1. In order to study the interactions between cytoplasmic calcium concentration ([Ca2+]i) and light in modulating the responses of rod photoreceptors, [Ca2+]i was held at different levels by manipulating Ca2+ fluxes across the outer segment membrane. 2. If [Ca2+]i was reduced by the removal of external Ca2+ in the continued presence of Na+, and then held near this reduced level by exposure to 0 Ca(2+)‐0 Na+ solution, the onset of the recovery phase of the response to a bright flash delivered just before the return to Ringer solution was accelerated, much as is the case during light adaptation, provided that precautions were taken to minimize Na+ influx. 3. If the rod was first allowed to adapt to steady light, [Ca2+]i held near the appropriate light‐adapted level by superfusion with 0 Ca(2+)‐0 Mg(2+)‐0 Na+ solution and the light extinguished, the onset of the recovery phase of the bright flash response varied with the original background intensity in the same way as in the continued presence of steady light. These results indicate that reduction of [Ca2+]i is sufficient to induce this manifestation of light adaptation in darkness. 4. When [Ca2+]i was held at a reduced level in darkness, not only was the sensitivity to dim flashes reduced, but the response rising phase was also delayed and its amplitude increased supralinearly with flash intensity, neither of which changes is seen during light adaptation. However, similar changes in response kinetics resulted when [Ca2+]i was held near its normal dark level and the phosphodiesterase was partially inhibited by 3‐isobuty‐1‐methylxanthine (IBMX), suggesting that they arose indirectly from an elevated cyclic GMP concentration rather than from a direct effect of Ca2+. 5. If [Ca2+]i was held near the normal dark level and bright steady light presented, the circulating current was completely suppressed.

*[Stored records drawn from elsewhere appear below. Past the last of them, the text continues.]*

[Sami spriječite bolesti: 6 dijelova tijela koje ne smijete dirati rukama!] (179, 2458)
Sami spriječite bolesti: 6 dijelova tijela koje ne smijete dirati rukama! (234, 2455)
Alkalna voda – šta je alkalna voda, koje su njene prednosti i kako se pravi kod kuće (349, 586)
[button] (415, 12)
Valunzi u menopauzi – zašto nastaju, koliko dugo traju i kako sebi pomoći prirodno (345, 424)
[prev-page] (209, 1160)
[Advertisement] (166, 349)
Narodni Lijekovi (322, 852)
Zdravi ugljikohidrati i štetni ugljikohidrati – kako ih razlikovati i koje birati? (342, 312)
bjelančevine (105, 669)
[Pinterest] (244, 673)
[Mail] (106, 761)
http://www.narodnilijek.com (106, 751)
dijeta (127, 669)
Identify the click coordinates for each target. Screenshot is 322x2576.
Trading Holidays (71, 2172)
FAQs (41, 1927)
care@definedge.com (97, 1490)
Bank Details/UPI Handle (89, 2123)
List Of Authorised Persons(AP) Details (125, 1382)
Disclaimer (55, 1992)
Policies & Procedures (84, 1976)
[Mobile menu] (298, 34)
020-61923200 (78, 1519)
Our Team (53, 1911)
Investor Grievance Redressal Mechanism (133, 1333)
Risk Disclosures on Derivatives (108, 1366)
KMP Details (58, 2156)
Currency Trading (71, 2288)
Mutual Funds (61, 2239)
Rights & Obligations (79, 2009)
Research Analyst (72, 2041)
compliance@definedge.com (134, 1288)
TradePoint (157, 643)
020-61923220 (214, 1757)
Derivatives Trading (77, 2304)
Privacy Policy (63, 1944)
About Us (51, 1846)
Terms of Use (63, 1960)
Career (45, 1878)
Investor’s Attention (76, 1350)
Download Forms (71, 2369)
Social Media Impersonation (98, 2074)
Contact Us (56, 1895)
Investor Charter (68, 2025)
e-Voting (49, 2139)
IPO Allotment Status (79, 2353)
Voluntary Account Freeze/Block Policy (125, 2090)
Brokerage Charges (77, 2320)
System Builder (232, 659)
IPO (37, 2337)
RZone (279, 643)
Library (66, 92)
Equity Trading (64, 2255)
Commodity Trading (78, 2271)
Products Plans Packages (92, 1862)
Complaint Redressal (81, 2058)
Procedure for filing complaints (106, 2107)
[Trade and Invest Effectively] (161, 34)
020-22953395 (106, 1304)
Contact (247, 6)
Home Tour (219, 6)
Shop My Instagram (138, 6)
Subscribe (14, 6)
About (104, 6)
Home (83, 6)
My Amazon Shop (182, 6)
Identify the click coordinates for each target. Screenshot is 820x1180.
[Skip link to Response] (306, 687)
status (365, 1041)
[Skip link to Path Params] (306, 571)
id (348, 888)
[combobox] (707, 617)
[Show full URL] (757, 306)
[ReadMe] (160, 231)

Partial inhibition of the phosphodiesterase by superfusion with 0 Ca(2+)‐0 Na+ solution including IBMX resulted in restoration of the circulating current. Dim flash responses recorded under these conditions exhibited kinetics similar to those recorded in 0 Ca(2+)‐0 Na+ solution in darkness, in contrast to the response acceleration seen when [Ca2+]i was held near the appropriate light‐adapted level. These results indicate that the kinetics of the flash response depend on [Ca2+]i rather than on the steady light intensity.